Start of Source material
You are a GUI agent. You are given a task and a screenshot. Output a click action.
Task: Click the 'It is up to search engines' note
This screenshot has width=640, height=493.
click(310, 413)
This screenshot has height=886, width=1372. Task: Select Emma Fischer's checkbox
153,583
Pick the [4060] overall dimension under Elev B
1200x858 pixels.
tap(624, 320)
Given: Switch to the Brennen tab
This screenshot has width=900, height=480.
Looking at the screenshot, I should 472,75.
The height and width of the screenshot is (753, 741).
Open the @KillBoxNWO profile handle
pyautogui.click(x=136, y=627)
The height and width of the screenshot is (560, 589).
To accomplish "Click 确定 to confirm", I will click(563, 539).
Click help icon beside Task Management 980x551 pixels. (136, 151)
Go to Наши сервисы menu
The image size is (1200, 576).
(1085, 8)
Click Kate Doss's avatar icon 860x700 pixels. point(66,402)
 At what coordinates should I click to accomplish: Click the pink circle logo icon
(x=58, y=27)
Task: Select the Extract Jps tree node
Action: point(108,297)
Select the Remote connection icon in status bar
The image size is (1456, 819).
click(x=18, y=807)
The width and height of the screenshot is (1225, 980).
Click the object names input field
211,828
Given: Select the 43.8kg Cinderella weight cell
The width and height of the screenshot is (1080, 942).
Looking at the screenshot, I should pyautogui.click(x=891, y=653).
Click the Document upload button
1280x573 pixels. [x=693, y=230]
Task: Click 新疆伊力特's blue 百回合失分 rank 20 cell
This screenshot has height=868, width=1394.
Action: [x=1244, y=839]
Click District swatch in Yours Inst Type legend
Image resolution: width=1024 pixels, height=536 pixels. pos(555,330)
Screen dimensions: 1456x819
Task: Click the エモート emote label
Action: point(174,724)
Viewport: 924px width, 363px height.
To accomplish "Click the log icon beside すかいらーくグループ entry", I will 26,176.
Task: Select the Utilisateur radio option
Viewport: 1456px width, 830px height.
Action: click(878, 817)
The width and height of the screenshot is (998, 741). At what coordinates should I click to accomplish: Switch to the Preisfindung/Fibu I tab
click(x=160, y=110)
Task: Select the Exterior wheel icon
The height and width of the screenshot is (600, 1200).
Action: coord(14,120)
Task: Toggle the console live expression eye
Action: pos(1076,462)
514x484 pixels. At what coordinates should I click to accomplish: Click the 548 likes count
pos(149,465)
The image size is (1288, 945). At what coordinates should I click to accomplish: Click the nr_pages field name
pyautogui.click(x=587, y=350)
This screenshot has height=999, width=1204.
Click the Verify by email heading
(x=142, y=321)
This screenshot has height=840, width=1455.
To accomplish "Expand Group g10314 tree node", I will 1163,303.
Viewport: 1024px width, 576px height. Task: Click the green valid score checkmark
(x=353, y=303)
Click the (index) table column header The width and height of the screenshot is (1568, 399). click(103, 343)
End of Source material
Problem to solve
Transcribe the lines above between the line holding "Click help icon" and the line holding "Task: Select the Exterior wheel icon", inclusive, exactly as they stand and with nothing added.

Solved exercise
Click help icon beside Task Management 980x551 pixels. (136, 151)
Go to Наши сервисы menu
The image size is (1200, 576).
(1085, 8)
Click Kate Doss's avatar icon 860x700 pixels. point(66,402)
 At what coordinates should I click to accomplish: Click the pink circle logo icon
(x=58, y=27)
Task: Select the Extract Jps tree node
Action: point(108,297)
Select the Remote connection icon in status bar
The image size is (1456, 819).
click(x=18, y=807)
The width and height of the screenshot is (1225, 980).
Click the object names input field
211,828
Given: Select the 43.8kg Cinderella weight cell
The width and height of the screenshot is (1080, 942).
Looking at the screenshot, I should pyautogui.click(x=891, y=653).
Click the Document upload button
1280x573 pixels. [x=693, y=230]
Task: Click 新疆伊力特's blue 百回合失分 rank 20 cell
This screenshot has height=868, width=1394.
Action: [x=1244, y=839]
Click District swatch in Yours Inst Type legend
Image resolution: width=1024 pixels, height=536 pixels. pos(555,330)
Screen dimensions: 1456x819
Task: Click the エモート emote label
Action: point(174,724)
Viewport: 924px width, 363px height.
To accomplish "Click the log icon beside すかいらーくグループ entry", I will 26,176.
Task: Select the Utilisateur radio option
Viewport: 1456px width, 830px height.
Action: click(878, 817)
The width and height of the screenshot is (998, 741). At what coordinates should I click to accomplish: Switch to the Preisfindung/Fibu I tab
click(x=160, y=110)
Task: Select the Exterior wheel icon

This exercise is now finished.